As its name denotes, MMDF is an MTA oriented around the idea of channels. Each means of formatting and transporting mail into or out of the mail system is a channel, and is implemented by a separate executable. This makes MMDF a highly modular system, with each module having all of the idiosyncratic syntax and semantic information necessary for a particular email technology or network, as well as the least privilege necessary, with the authority of each module partitioned from others. An inbound channel receives messages (via the protocol and in the format it implements) and an outbound channel delivers messages (via its relevant protocol and mapping into the relevant format). Internally, MMDF uses a canonical representation for message content and header, including addresses.

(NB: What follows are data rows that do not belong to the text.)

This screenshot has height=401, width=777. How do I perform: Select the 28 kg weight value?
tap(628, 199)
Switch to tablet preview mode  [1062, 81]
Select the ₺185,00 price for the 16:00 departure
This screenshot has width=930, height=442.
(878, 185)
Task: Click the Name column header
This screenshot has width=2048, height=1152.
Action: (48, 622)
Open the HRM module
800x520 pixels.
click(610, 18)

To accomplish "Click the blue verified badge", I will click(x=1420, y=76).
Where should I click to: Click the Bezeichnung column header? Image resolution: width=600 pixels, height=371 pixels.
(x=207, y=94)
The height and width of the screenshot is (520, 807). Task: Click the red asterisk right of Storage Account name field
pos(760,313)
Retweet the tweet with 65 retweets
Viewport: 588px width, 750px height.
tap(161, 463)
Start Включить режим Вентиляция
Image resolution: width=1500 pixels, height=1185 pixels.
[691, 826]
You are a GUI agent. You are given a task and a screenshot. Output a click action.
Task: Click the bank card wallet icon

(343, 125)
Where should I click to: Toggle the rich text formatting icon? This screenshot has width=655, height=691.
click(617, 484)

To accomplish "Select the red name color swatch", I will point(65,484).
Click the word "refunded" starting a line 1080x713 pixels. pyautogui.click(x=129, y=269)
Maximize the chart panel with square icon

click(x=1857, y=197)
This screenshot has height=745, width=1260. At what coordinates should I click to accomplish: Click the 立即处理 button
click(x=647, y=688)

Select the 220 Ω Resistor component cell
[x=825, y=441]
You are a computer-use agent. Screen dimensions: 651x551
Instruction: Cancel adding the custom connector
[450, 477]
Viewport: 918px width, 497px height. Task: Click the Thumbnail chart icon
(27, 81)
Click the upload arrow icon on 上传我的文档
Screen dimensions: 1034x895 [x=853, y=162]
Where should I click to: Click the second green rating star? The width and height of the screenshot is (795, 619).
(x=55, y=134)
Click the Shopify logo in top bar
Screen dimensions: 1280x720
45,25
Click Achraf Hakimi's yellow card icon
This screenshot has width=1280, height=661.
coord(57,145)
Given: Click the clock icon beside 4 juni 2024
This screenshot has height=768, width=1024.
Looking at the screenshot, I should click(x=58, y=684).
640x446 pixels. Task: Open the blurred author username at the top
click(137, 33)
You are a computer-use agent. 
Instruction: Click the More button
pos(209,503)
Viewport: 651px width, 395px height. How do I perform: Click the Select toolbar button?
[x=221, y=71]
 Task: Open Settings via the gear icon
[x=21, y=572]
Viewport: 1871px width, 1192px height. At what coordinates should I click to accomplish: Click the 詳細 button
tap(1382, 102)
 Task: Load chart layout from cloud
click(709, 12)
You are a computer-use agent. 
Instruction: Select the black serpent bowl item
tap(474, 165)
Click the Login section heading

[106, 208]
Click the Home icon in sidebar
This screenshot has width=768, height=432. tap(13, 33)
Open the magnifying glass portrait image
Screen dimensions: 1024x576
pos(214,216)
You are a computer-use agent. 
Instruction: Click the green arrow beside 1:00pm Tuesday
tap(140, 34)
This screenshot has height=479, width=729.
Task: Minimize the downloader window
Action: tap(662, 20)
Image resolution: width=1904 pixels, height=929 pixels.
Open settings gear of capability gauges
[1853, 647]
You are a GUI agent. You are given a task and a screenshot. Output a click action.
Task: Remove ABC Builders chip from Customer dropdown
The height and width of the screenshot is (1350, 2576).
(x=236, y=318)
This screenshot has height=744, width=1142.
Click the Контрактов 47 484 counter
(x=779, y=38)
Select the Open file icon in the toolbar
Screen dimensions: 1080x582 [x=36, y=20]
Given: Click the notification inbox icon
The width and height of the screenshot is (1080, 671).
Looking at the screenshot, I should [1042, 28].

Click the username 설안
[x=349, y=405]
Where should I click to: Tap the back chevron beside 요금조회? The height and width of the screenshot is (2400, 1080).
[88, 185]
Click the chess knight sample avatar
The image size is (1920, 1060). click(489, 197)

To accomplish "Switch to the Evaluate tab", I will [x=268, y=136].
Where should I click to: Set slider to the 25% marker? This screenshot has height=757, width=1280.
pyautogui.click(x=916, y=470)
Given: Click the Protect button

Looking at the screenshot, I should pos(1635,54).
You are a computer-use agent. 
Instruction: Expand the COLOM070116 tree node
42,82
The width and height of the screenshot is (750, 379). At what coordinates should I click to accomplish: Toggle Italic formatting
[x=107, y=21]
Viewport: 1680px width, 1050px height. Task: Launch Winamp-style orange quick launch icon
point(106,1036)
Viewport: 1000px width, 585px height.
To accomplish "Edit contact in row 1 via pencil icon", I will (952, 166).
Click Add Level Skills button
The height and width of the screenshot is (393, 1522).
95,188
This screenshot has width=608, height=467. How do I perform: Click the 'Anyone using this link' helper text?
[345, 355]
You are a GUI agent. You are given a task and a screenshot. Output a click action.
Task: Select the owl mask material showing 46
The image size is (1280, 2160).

Some examples of MMDF channels are SMTP, UUCP, and local (for delivering mail into local mailboxes and accepting mail submitted on the local system). MMDF was used on the CSNET network.

== Message flow ==

A message that flows through MMDF will typically follow this path:
- An inbound channel accepts a message.
- It invokes the core of the MMDF system, a program called submit, and feeds it the message as well as the out-of-band information for the message - return address, recipient, etc.
- Submit stores the message text after doing any necessary header rewriting, determines what channel(s) will be used to deliver the message, and injects the message into the queues for those channels.
- Depending on configuration, submit may then call deliver, or deliver may run later as part of periodic processing. Deliver does no direct processing of messages; instead it invokes outbound (delivery) channels, tells them which messages to process, and gives them a list of recipient addresses for each message.
- Each outbound channel delivers the message to those recipients who are to be reached by that channel, and reports to deliver which addresses were successfully delivered to.
- Deliver then updates the queues to mark the addresses that were delivered to, removes the message from any queues that have been completely processed, and if all queues have been processed removes the message text itself.

== Configuration ==

MMDF approaches administrative configuration differently than other popular MTAs. In the choice between placing specialized knowledge into the software, versus requiring that it be created through administrator's configuration instructions, MMDF chose the former. Hence, arbitrary header rewriting is performed by hard-coded software, with configuration limited to choices among existing rewriting alternatives. This makes configuration simpler and safer for administrators, who use simple key-value textual tables. It also takes more effort to create a new rewriting choice, but that effort needs to occur only one time, by a single technical expert.

The main types of tables are domain, channel, and alias tables.
- Domain tables are used for domain name canonicalization.
- Channel tables select the outbound channel on the basis of the next-hop domain name, and also encode per-domain-name parameters for the particular channel, such as the UUCP node name or IP address.
- Alias tables set up both simple aliases and mailing lists.
DNS can be and usually is used for these purposes as well, in the form of "DNS tables" that have the same key-value form.
The meaning and effect of entries in these tables are more obvious than the configuration data of more generalized MTAs, but their restricted form also limits the effects that can be produced.

== Market share ==

By the end of 2006, MMDF had a market share well behind other mailers such as sendmail, postfix, qmail, exim, and Microsoft Exchange. MMDF is considered legacy software.